The key findings related to BME women’s experience of racism are:
There were three points that we identified in the report when looking at the experience of BME women. They were as follows
BME women do not only experience different forms of racism because of their race but also because of their gender. The experience of dual discrimination stands out in the findings of the report.
BME women’s gender and race is a major factor when hearing racist comments and jokes directed at them or someone else, or seeing racist material being shared. There is also double discrimination when faced with bullying, assault and physical violence as well as experiencing excessive surveillance.
BME women are stuck in low paid jobs in the public and private sector such as cleaning, caring, catering and retail. BME women struggle to access permanent work and have seen an 82 per cent rise in temporary contract work in the last five years.
Reporting racism and discrimination is a major concern for BME women in particular as many do not report their experience to their employer but instead will report the incident to family members and friends.

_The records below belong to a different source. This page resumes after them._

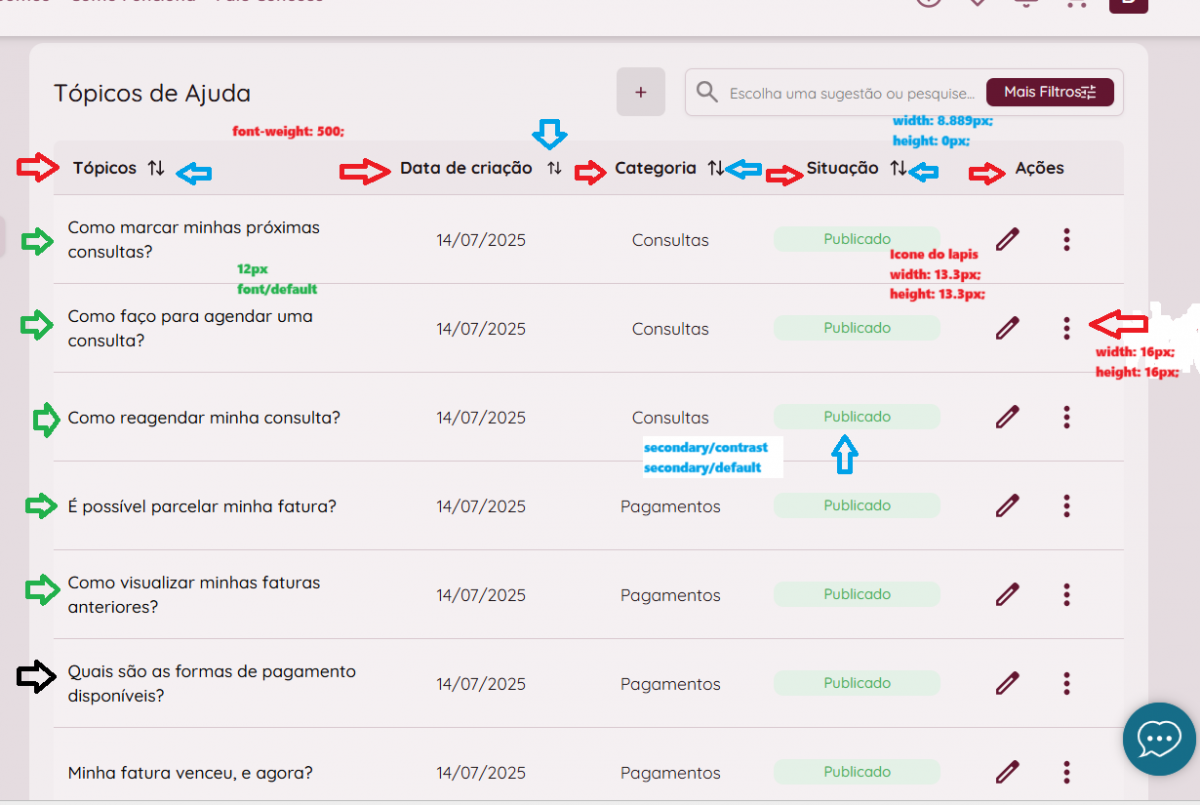Open actions menu for 'Quais são as formas'

tap(1067, 683)
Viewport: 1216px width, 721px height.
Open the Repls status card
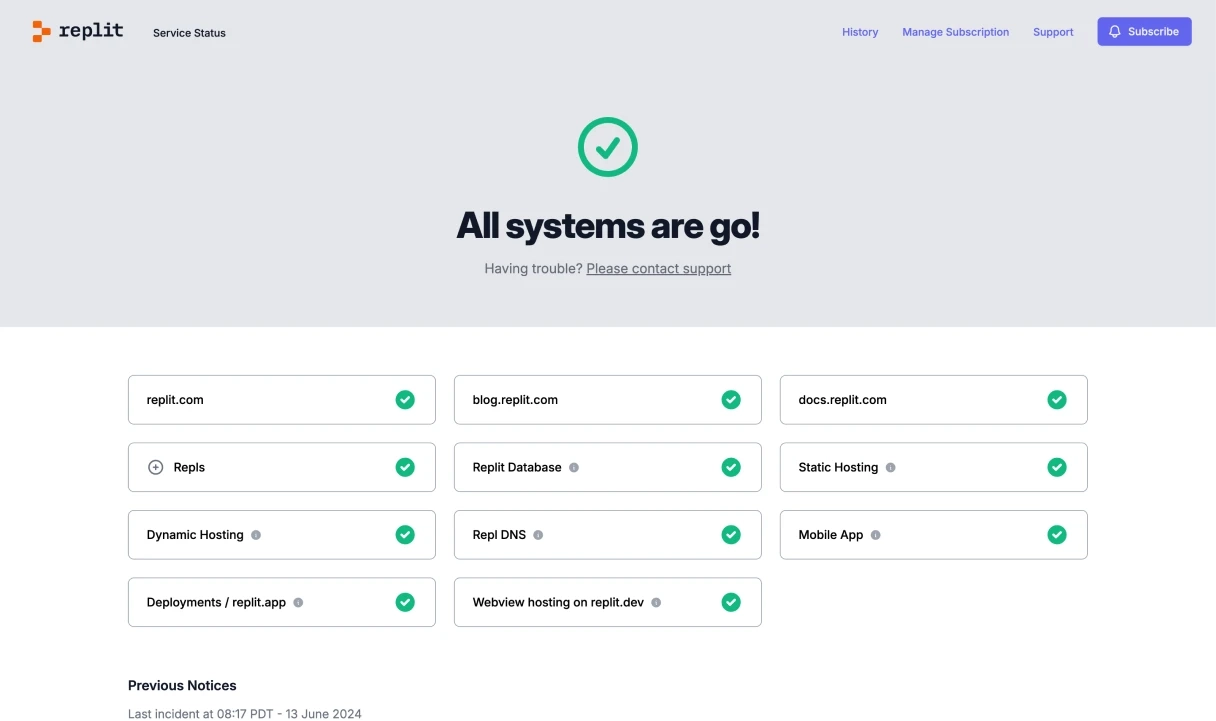[281, 467]
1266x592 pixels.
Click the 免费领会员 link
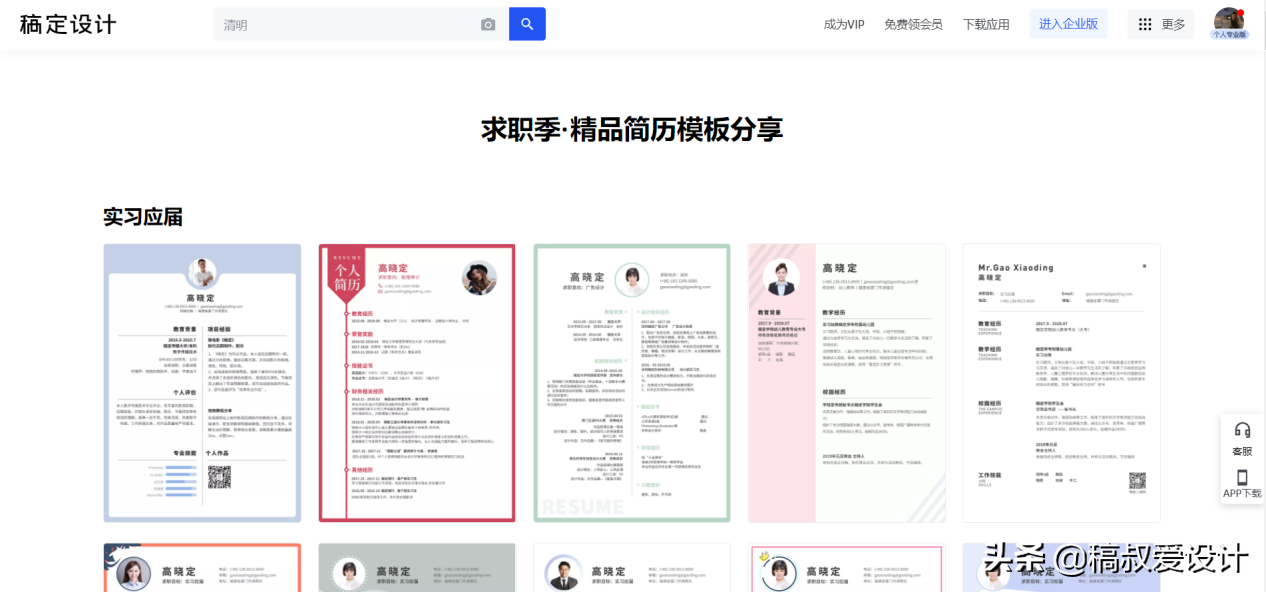coord(912,23)
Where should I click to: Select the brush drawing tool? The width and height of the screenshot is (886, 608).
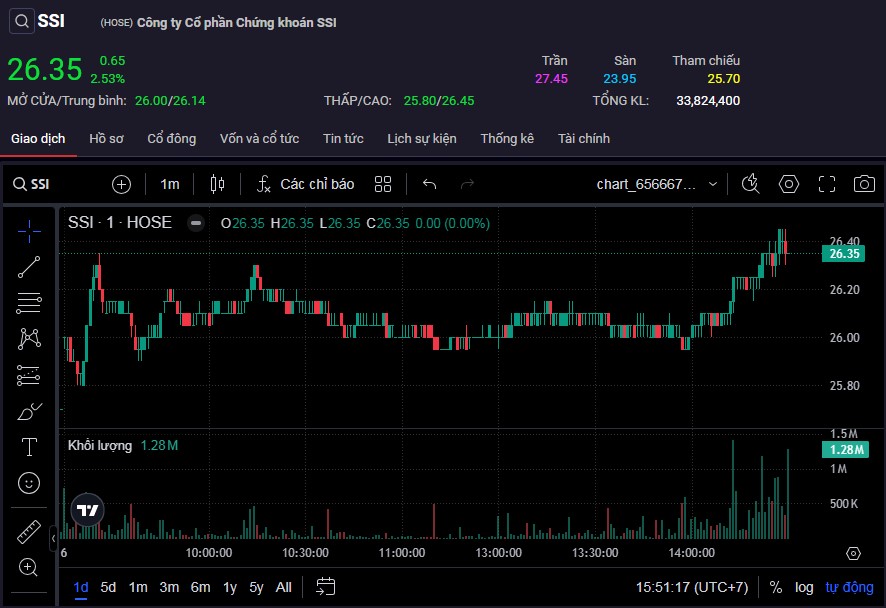click(29, 411)
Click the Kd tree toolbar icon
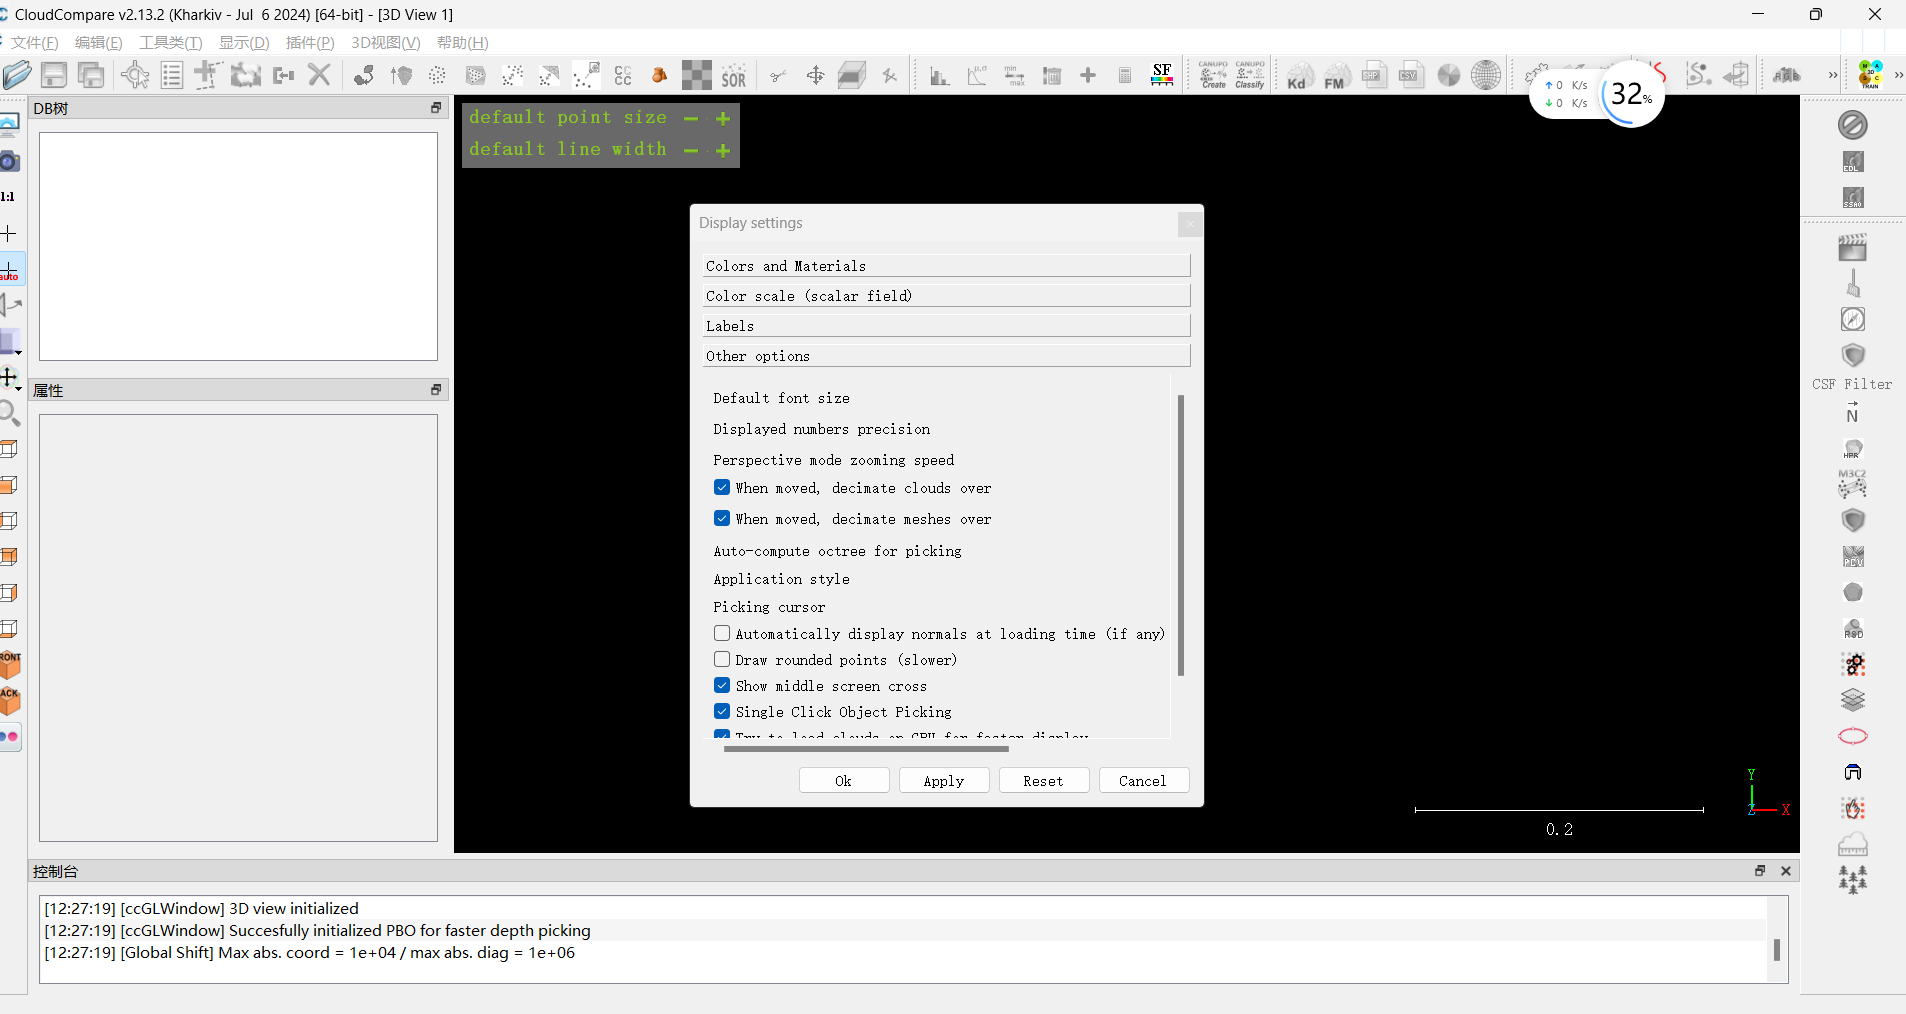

Nearly half of BME women chose not to report their experience of bullying and harassment to their employer. One of the reasons why many women do not report their experience is fear of repercussions at work such as being treated less well at work or losing their job. In some workplaces managers are not aware of what procedures are in place to even deal with the racism.
There is a serious consequence of racism and discrimination on BME women’s wellbeing that we found in the report. The shocking findings show that nearly 60% of BME women who experienced bullying and harassment reported that the incident affected their mental health.
The other effect that shines through in the findings is the impact on BME women’s performance at work. In some cases many women wanted to leave their jobs but couldn’t afford to leave. Whilst some women did end up leaving their jobs following on from their experience.
When we talk about racism, it's mostly in the context of racist abuse but there are other forms of racism and racial discrimination that have been ignored by employers and government for far too long that needs addressing. Many BME workers suffer in silence and are fearful of speaking out formally.
This needs to stop otherwise many BME women will not be able to reach their full potential and will be stuck in low paid insecure jobs. As the report shows the physical and psychological impact for BME women can have a detrimental and long lasting impact on their career.
Racism is real and happens in many workplaces. We are calling for the government and employers to take action to combat and eliminate racism and discrimination at work now otherwise many BME women will continue to suffer in silence.